There may be no jurisdiction right now more hostile to women’s rights than the Fifth Circuit Court of Appeals. The most recent evidence of a deep and structural bias against women in general and reproductive rights in particular is the decision to allow the state of Texas to move forward with de-funding Planned Parenthood.
The legal challenge to the regulation that bars state money from going to any clinic or any affiliate clinic that provides abortion services like other abortion-funding cases turned not on access to reproductive health care, but the First Amendment rights of the clinics. When the government conditions the receipt of funds on promoting a particular agenda, the government is in effect subsidizing that speech. These cases involve a murky area of the law known as the “unconstitutional conditions” doctrine.
The unconstitutional conditions doctrine says, essentially, that a funding condition, such as excluding abortion services, can’t be unconstitutional if there is some way the government can impose that condition directly. In the case of Texas and the WHP program, that would mean that the regulations cutting of funding to Planned Parenthood and its affiliates is constitutional if the state could achieve the same goal–ending abortion services–directly and not by conditioning receipt of state funds to get there.
Thanks to Roe v. Wade the state of Texas clearly cannot unilaterally shut down abortion services, either legislatively or through some other means. So, it should be pretty clear that any regulation that attempts to do the same, under the unconstitutional conditions doctrine, should fail as an unconstitutional condition on other rights–in this case the association rights of women’s health providers.
But in a decision where up is down and black is white, the Fifth Circuit held that while the Texas restriction “functions as a speech-based funding condition, it also functions as a direct regulation of the content of a state program” and because states are generally given wide latitude to construct the content of state programs, this particular regulation survives.
In short, Texas created the WHP and can regulate the “content” of the program, as it sees fit, even if regulating that “content” unconstitutionally restricts the rights of others.
To come to this conclusion the court relies on Rust v. Sullivan, a 1991 unconstitutional conditions case, involved a since-rescinded Title X regulation that prohibited abortion counseling, referral, and advocacy with Title X funds. The Supreme Court upheld the regulations, reasoning that the government could disfavor abortion within its own subsidized program, and that exclusively subsidizing non-abortion family planning speech did not penalize abortion speech.
Here, the Fifth Circuit reasoned that since it was the specific policy goal of the state to subsidize non-abortion family planning speech to the exclusion of abortion speech it was free to appropriate funds to promote that policy, because the authority of Texas to promote that policy would be meaningless if it were forced to enlist organizations as health care providers and message-bearers that were abortion advocates.
The decision, essentially, explodes open the precedent from Rust v. Sullivan by holding that everything is, essentially, content of the state’s WHP program. By deciding who is and is not allowed to participate, the state of Texas is directing the “content” of the WHP program by the 5th Circuit’s logic. Texas can constitutionally target Planned Parenthood for de-funding and so long as their reasons are grounded in dictating the “content” of the WHP program.
To be clear, the courts decision and analysis was in the context of lifting a preliminary injunction, so it is not a final read on the merits of the regulation. A trial on the merits is set to start in federal district court in Austin in October, but at this point reproductive rights activists hands are in a bind.
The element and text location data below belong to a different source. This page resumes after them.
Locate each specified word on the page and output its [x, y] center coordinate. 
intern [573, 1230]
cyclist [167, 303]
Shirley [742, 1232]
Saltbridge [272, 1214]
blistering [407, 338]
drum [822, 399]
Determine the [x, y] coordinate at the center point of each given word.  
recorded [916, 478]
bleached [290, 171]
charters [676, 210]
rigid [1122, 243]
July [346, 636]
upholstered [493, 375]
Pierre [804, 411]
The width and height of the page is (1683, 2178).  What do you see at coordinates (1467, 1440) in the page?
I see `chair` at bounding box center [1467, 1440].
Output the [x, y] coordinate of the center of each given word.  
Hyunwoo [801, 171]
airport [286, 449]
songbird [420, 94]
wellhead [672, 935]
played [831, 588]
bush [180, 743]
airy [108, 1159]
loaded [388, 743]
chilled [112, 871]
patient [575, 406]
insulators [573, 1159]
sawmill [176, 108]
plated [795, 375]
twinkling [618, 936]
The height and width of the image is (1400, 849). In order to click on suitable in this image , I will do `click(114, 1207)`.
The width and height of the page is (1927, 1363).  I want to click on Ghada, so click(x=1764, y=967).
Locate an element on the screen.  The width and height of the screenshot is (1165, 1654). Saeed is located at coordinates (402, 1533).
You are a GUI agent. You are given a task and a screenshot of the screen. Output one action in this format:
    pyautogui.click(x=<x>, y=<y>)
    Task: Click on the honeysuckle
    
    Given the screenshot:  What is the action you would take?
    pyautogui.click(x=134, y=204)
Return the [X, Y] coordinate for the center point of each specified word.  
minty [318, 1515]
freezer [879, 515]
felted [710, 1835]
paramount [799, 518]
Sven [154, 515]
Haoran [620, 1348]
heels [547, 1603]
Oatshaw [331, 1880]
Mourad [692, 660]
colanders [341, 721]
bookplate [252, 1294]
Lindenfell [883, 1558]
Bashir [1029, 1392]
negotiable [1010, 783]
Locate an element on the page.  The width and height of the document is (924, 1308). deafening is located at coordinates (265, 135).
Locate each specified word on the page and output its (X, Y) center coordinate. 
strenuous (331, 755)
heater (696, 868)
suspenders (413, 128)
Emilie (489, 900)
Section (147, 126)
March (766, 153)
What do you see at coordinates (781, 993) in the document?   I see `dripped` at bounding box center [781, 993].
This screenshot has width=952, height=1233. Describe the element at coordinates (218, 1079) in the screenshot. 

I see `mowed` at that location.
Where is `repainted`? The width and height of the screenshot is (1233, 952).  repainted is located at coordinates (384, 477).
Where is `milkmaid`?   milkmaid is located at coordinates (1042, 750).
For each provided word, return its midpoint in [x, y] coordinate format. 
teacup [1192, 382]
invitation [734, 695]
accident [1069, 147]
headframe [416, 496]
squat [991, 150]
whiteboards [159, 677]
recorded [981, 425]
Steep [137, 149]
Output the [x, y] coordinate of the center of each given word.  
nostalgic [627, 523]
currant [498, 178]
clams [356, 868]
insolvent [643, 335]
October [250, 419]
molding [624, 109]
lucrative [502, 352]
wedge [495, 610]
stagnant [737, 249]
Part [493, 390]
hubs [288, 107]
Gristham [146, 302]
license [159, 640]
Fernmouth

The Fifth Circuit has already said, essentially, that at first blush it believes the regulations are constitutional, and given the glee the circuit seems to take in stripping women’s rights, another review would provide it an opportunity to solidify this holding into more bad reproductive rights law in the circuit. Finally, then-Principal Deputy US Solicitor General John Roberts, one of the lead attorneys defending the regulation at issue in Sullivan, argued in that case for overruling Roe entirely. Now, sitting as Chief Justice of the Supreme Court you have to think he’d love an opportunity to see that argument through.